File spoon-archives/marxism-international.archive/marxism-international_1996/96-12-19.094, message 54


From: "Patrick Bond" <pbond-AT-wn.apc.org>
Date:          Wed, 18 Dec 1996 09:12:07 +0000
Subject:       Re: M-I: Rate of Profit


Siddharth Chatterjee wrote:
> 
> >Why is it that they can get away with it at the
> >present time, that is, what is it about the present economic circumstances
> >that are making manufacturing companies like Ford, GE, etc. get into
> >the financial sector? 

Doug replied:
> The deregulation of absolutely everything, the elimination of antitrust
> enforcement, the generalized growth of finance, etc. I.e., both long- and
> short-term. There's no question that as national economies mature, finance
> becomes ever more important. Corporate structures change from family- and
> state-held to joint-stock, and profits accumulate over time and find their
> way into money form rather than real physical capital. A capitalist class
> then becomes a generalized holder of a nation's capital stock through the
> institutional mediation of financial markets, rather than being
> specifically tied to individual enterprises.

________________________

* **TASK SET**
[1] Copy the mailing-list post on the rate of profit verbatim, from start to finish.
[2] Add 89 to every coordinate in the answers and write out the rows again, requests included, starting at the line containing "The width and height of the screenshot is (1064, 1892)." and ending at the line containing "pos(318,1597)". Leave out the pictures.

* **RECORDS TO PROCESS**
________________________

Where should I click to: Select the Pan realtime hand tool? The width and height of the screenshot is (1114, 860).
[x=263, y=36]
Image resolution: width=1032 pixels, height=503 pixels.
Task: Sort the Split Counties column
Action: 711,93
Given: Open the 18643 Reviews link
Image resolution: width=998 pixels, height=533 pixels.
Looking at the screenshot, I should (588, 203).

________________________

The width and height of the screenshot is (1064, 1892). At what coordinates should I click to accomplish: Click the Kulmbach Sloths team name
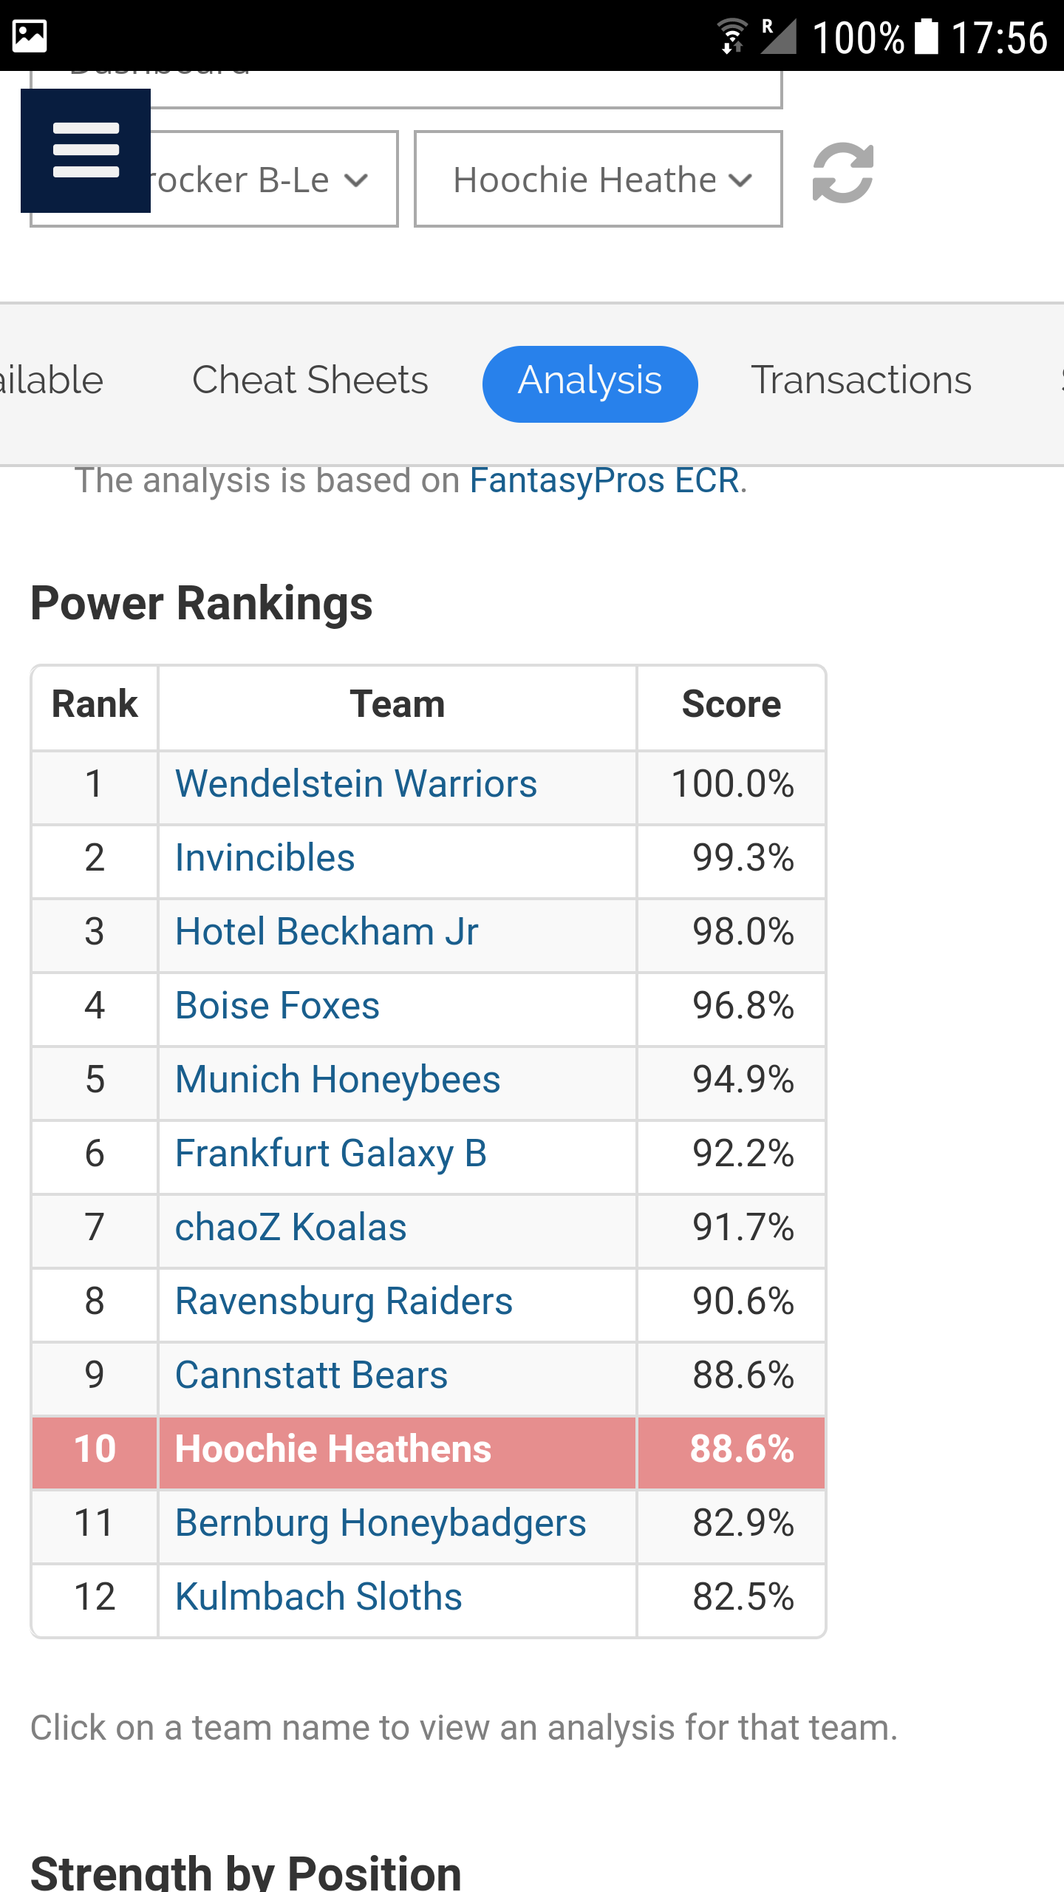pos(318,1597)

________________________

* **ANSWERS FOR THE EXERCISE**
[1]
File spoon-archives/marxism-international.archive/marxism-international_1996/96-12-19.094, message 54


From: "Patrick Bond" <pbond-AT-wn.apc.org>
Date:          Wed, 18 Dec 1996 09:12:07 +0000
Subject:       Re: M-I: Rate of Profit


Siddharth Chatterjee wrote:
> 
> >Why is it that they can get away with it at the
> >present time, that is, what is it about the present economic circumstances
> >that are making manufacturing companies like Ford, GE, etc. get into
> >the financial sector? 

Doug replied:
> The deregulation of absolutely everything, the elimination of antitrust
> enforcement, the generalized growth of finance, etc. I.e., both long- and
> short-term. There's no question that as national economies mature, finance
> becomes ever more important. Corporate structures change from family- and
> state-held to joint-stock, and profits accumulate over time and find their
> way into money form rather than real physical capital. A capitalist class
> then becomes a generalized holder of a nation's capital stock through the
> institutional mediation of financial markets, rather than being
> specifically tied to individual enterprises.

[2]
The width and height of the screenshot is (1064, 1892). At what coordinates should I click to accomplish: Click the Kulmbach Sloths team name
pos(407,1686)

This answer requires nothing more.